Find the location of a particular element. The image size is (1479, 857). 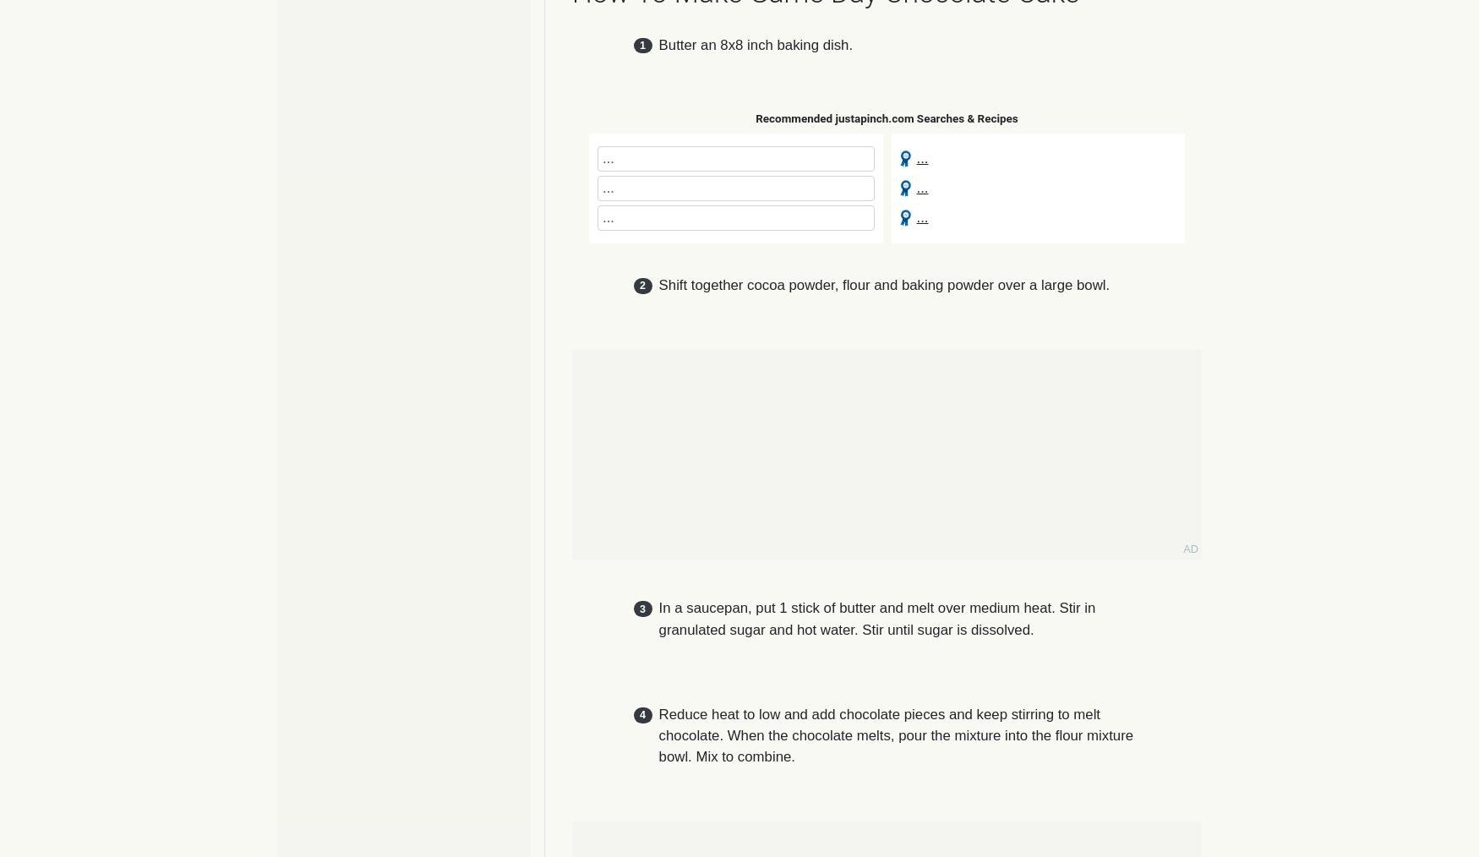

'Recommended justapinch.com Searches' is located at coordinates (755, 117).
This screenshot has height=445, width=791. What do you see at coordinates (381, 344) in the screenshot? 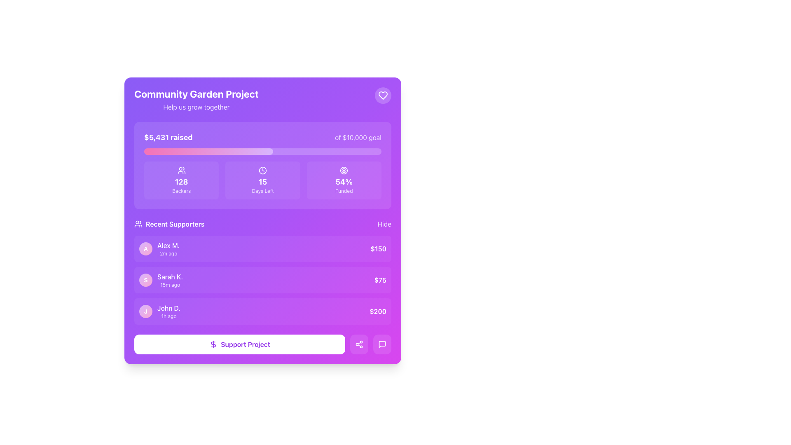
I see `the Icon button with a speech bubble design located at the bottom right corner of the panel` at bounding box center [381, 344].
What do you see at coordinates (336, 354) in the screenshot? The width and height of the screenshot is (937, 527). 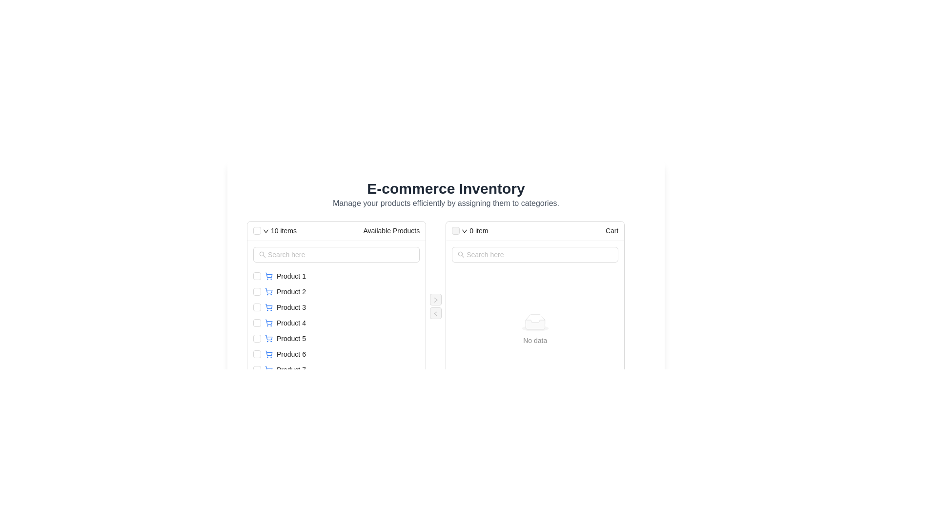 I see `the checkbox of the selectable list item for 'Product 6'` at bounding box center [336, 354].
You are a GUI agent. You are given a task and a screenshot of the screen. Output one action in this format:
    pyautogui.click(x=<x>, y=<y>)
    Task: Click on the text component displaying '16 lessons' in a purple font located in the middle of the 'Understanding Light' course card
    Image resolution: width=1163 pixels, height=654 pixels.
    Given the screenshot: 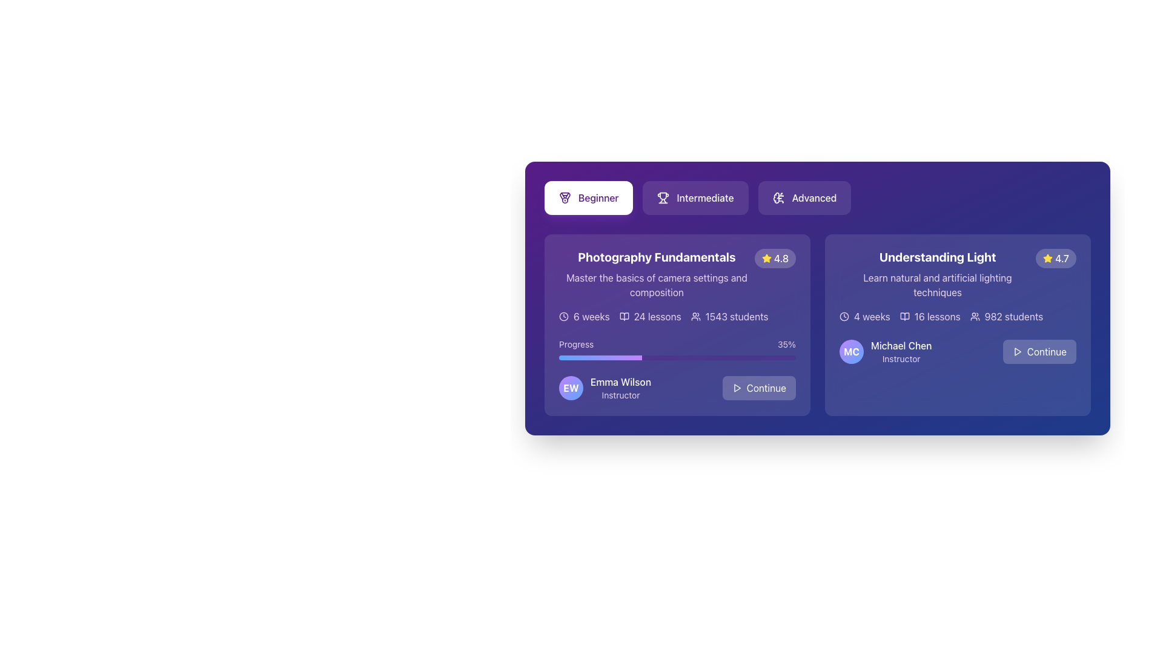 What is the action you would take?
    pyautogui.click(x=936, y=316)
    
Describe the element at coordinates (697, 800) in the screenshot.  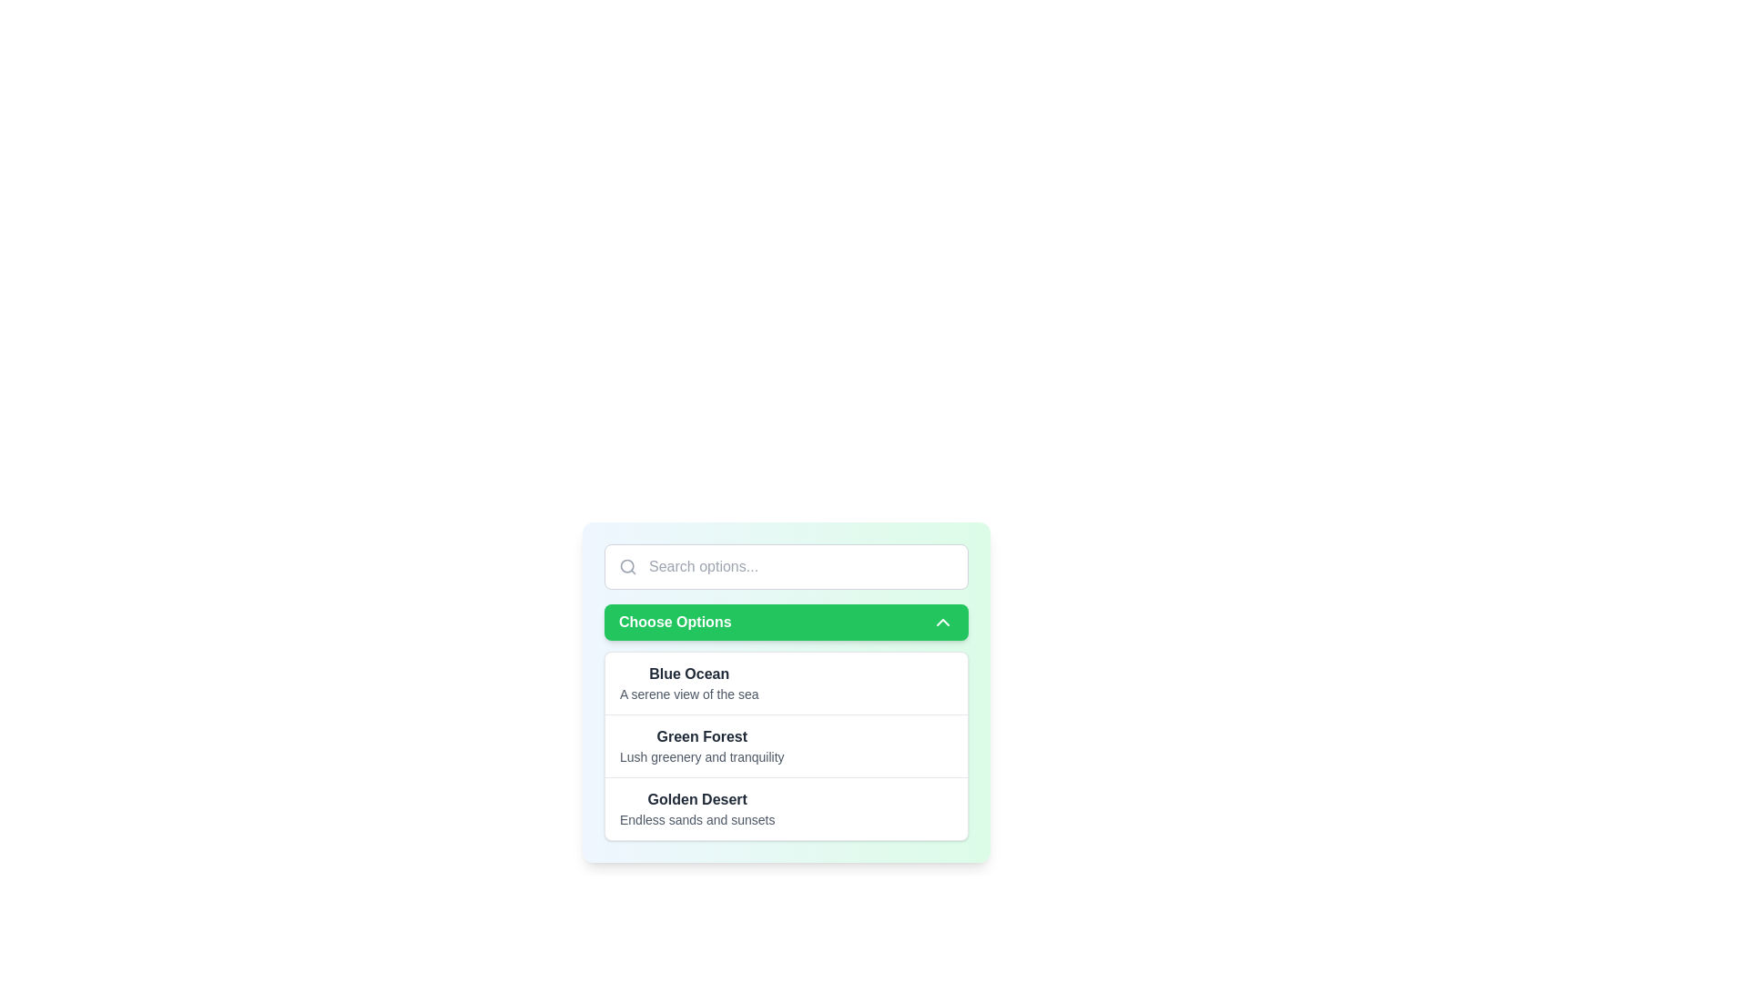
I see `the text label 'Golden Desert', which is styled in bold dark gray and serves as the heading in a dropdown list` at that location.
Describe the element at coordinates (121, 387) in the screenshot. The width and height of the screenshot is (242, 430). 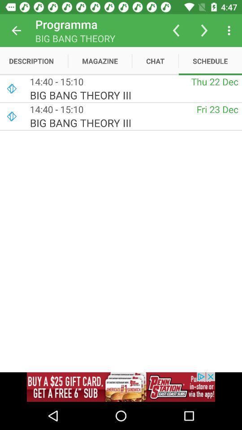
I see `advertisement` at that location.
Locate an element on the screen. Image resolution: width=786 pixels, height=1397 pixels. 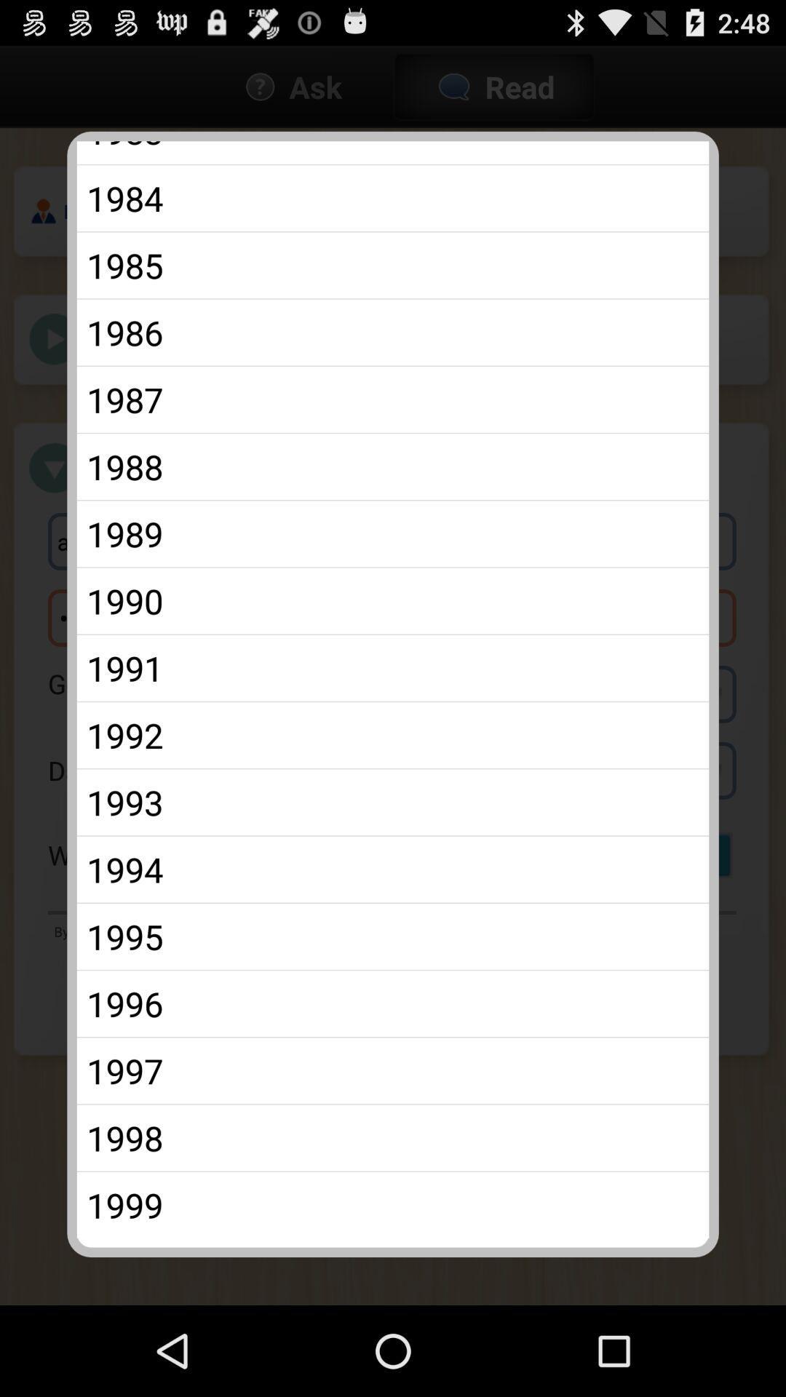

::::

Consigne.
Recopiez sans rien changer les lignes de la liste en commençant au tout début et en vous arrêtant après la ligne qui contient « center [381, 344]. », incluse. Ne reproduisez pas les images dans votre réponse.

Corrigé détaillé.
Find the location of a particular element. The image size is (1479, 857). 

'Recommended justapinch.com Searches' is located at coordinates (755, 117).
This screenshot has height=445, width=791. What do you see at coordinates (381, 344) in the screenshot? 
I see `the Icon button with a speech bubble design located at the bottom right corner of the panel` at bounding box center [381, 344].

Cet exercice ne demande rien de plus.